* [ASSIGNMENT] In the records below, find the line containing "You are a computer-use agent.", then print it and every following line exactly, through the last, without pictures.

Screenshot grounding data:
※

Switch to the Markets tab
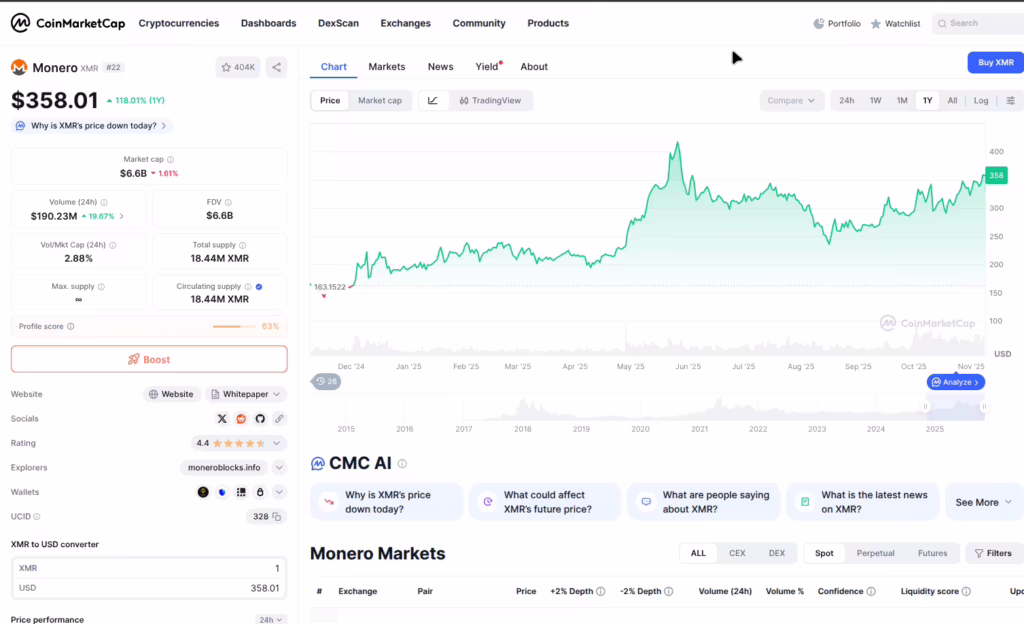Viewport: 1024px width, 624px height. tap(386, 66)
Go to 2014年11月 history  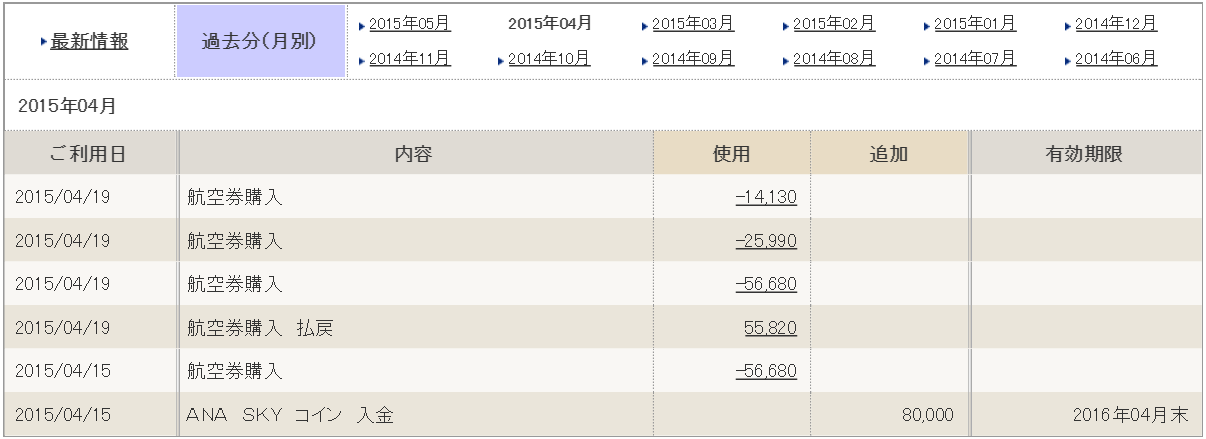tap(410, 59)
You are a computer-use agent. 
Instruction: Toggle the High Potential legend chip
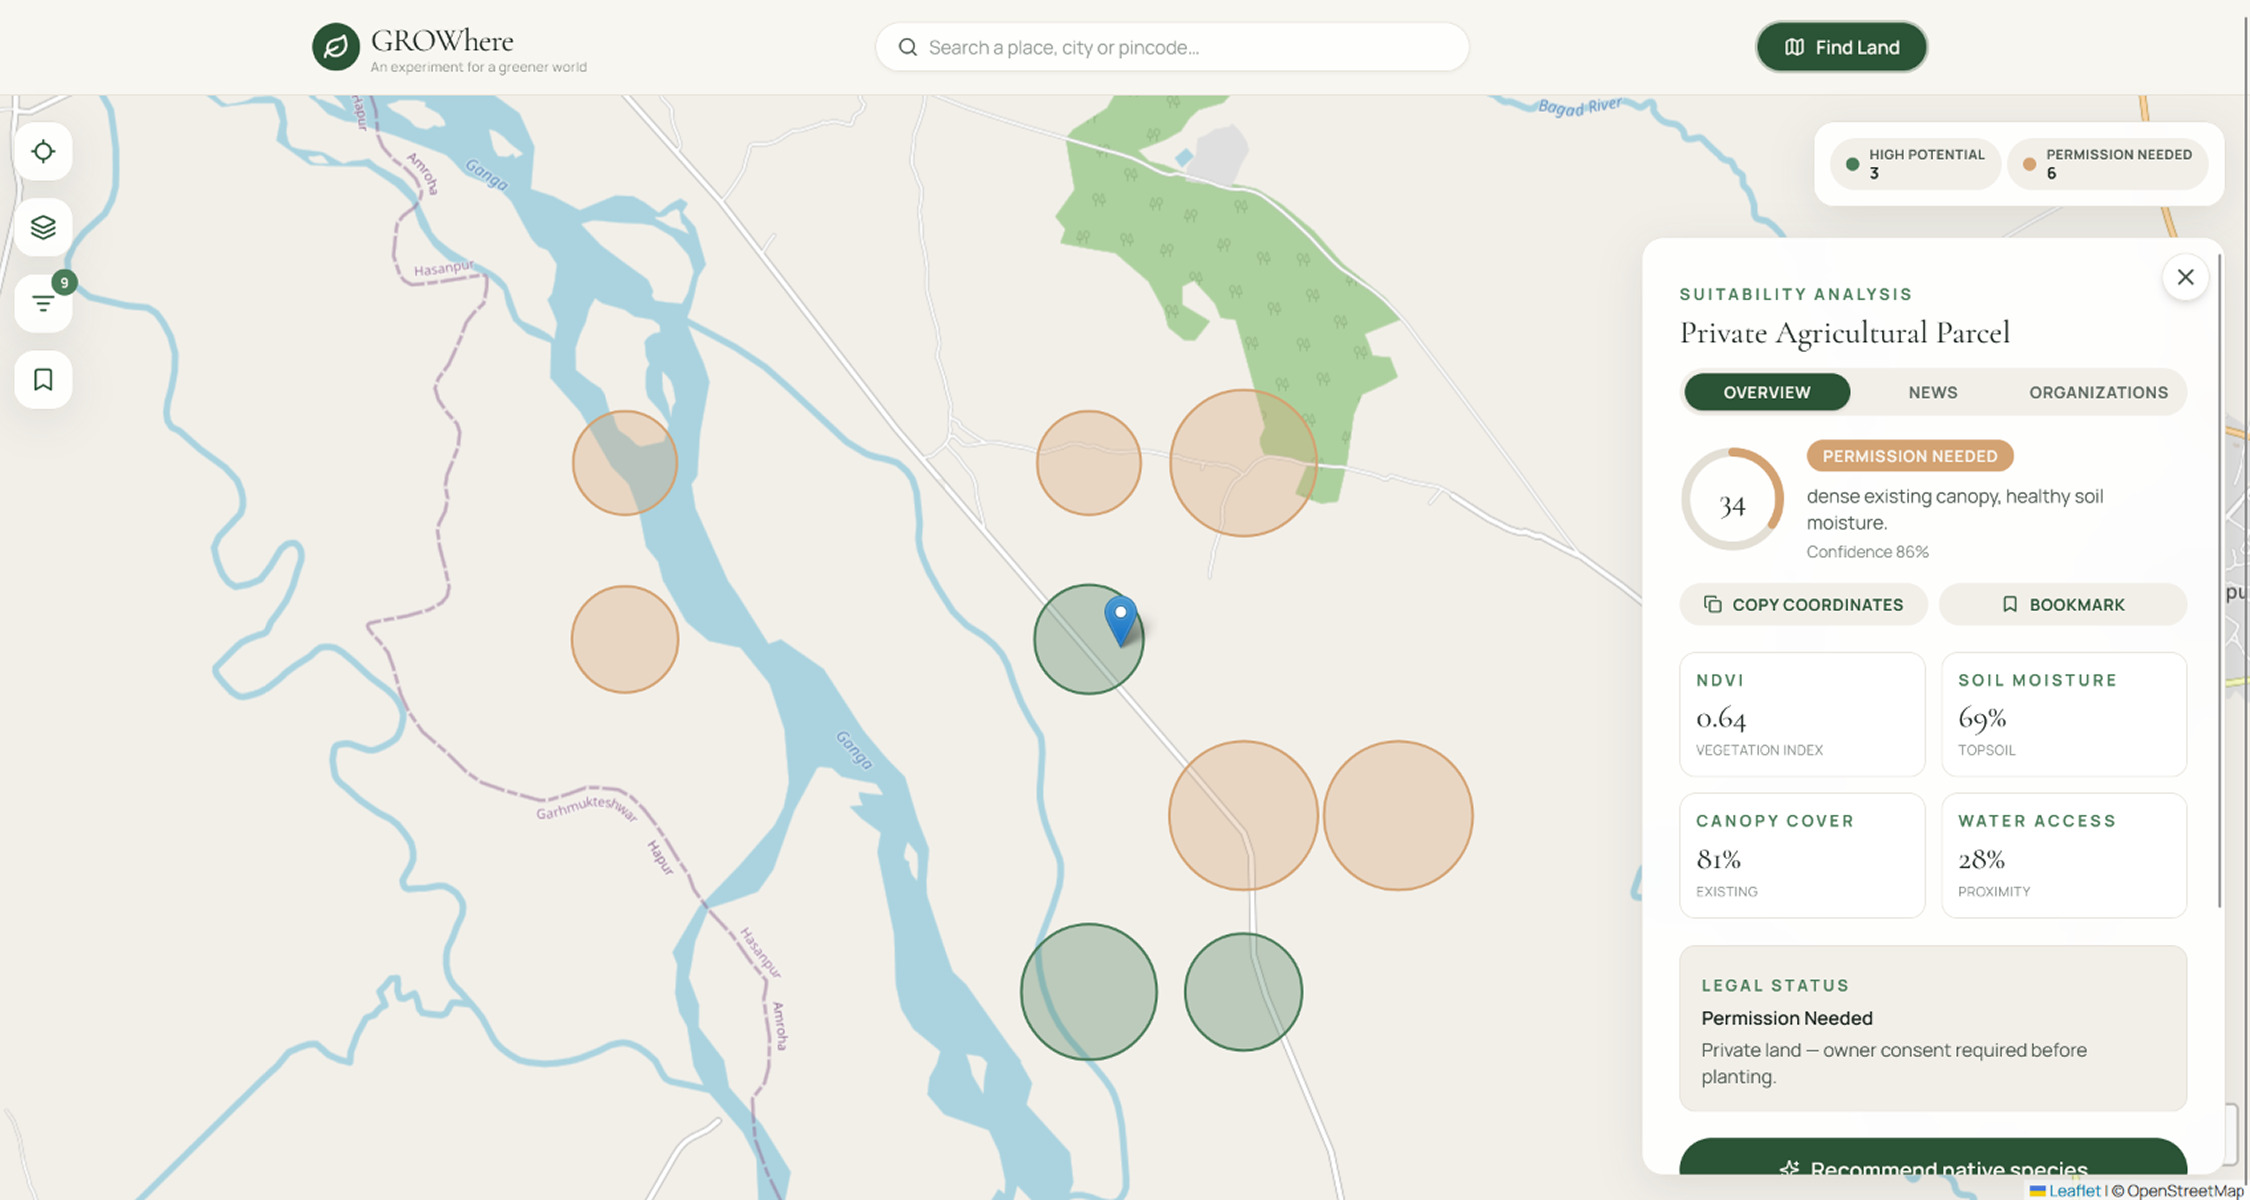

※

* [WRITTEN ANSWER]
You are a computer-use agent. 
Instruction: Toggle the High Potential legend chip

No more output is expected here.